%%
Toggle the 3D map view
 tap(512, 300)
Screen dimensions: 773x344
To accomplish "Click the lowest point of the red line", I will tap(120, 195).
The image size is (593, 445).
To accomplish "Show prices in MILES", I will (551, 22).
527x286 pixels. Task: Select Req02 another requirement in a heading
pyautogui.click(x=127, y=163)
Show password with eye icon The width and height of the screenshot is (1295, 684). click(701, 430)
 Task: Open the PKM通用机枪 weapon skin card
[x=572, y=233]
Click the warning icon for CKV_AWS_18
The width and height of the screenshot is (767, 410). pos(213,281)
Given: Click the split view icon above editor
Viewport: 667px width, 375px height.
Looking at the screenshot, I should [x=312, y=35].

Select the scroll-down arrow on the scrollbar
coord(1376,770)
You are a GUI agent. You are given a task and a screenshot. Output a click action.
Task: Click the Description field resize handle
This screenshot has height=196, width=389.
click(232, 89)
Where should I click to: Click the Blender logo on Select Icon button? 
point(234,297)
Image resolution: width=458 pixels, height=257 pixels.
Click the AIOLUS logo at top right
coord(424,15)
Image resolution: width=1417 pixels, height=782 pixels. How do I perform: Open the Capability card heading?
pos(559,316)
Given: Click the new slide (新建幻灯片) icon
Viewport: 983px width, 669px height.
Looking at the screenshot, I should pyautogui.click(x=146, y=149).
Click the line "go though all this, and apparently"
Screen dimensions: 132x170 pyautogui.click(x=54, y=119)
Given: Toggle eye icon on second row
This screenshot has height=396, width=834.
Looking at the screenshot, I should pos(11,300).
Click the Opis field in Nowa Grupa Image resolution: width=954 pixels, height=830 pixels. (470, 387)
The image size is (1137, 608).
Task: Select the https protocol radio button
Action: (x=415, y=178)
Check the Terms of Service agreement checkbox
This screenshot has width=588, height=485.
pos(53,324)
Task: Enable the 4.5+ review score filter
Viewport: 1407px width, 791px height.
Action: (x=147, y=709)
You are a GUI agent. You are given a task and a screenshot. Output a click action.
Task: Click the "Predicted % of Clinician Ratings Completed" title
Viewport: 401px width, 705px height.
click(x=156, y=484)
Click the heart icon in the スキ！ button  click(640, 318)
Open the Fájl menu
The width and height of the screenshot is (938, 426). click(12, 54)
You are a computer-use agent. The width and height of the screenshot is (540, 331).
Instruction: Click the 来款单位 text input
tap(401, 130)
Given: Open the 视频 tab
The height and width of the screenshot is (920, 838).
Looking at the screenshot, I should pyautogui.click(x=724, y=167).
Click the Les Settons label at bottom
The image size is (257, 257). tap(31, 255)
%%
Copy out verbatim the items from the start of the records down to the line containing "Action: (x=147, y=709)", with both of those lines included.

Toggle the 3D map view
 tap(512, 300)
Screen dimensions: 773x344
To accomplish "Click the lowest point of the red line", I will tap(120, 195).
The image size is (593, 445).
To accomplish "Show prices in MILES", I will (551, 22).
527x286 pixels. Task: Select Req02 another requirement in a heading
pyautogui.click(x=127, y=163)
Show password with eye icon The width and height of the screenshot is (1295, 684). click(701, 430)
 Task: Open the PKM通用机枪 weapon skin card
[x=572, y=233]
Click the warning icon for CKV_AWS_18
The width and height of the screenshot is (767, 410). pos(213,281)
Given: Click the split view icon above editor
Viewport: 667px width, 375px height.
Looking at the screenshot, I should [x=312, y=35].

Select the scroll-down arrow on the scrollbar
coord(1376,770)
You are a GUI agent. You are given a task and a screenshot. Output a click action.
Task: Click the Description field resize handle
This screenshot has height=196, width=389.
click(232, 89)
Where should I click to: Click the Blender logo on Select Icon button? 
point(234,297)
Image resolution: width=458 pixels, height=257 pixels.
Click the AIOLUS logo at top right
coord(424,15)
Image resolution: width=1417 pixels, height=782 pixels. How do I perform: Open the Capability card heading?
pos(559,316)
Given: Click the new slide (新建幻灯片) icon
Viewport: 983px width, 669px height.
Looking at the screenshot, I should pyautogui.click(x=146, y=149).
Click the line "go though all this, and apparently"
Screen dimensions: 132x170 pyautogui.click(x=54, y=119)
Given: Toggle eye icon on second row
This screenshot has height=396, width=834.
Looking at the screenshot, I should pos(11,300).
Click the Opis field in Nowa Grupa Image resolution: width=954 pixels, height=830 pixels. (470, 387)
The image size is (1137, 608).
Task: Select the https protocol radio button
Action: (x=415, y=178)
Check the Terms of Service agreement checkbox
This screenshot has width=588, height=485.
pos(53,324)
Task: Enable the 4.5+ review score filter
Viewport: 1407px width, 791px height.
Action: (x=147, y=709)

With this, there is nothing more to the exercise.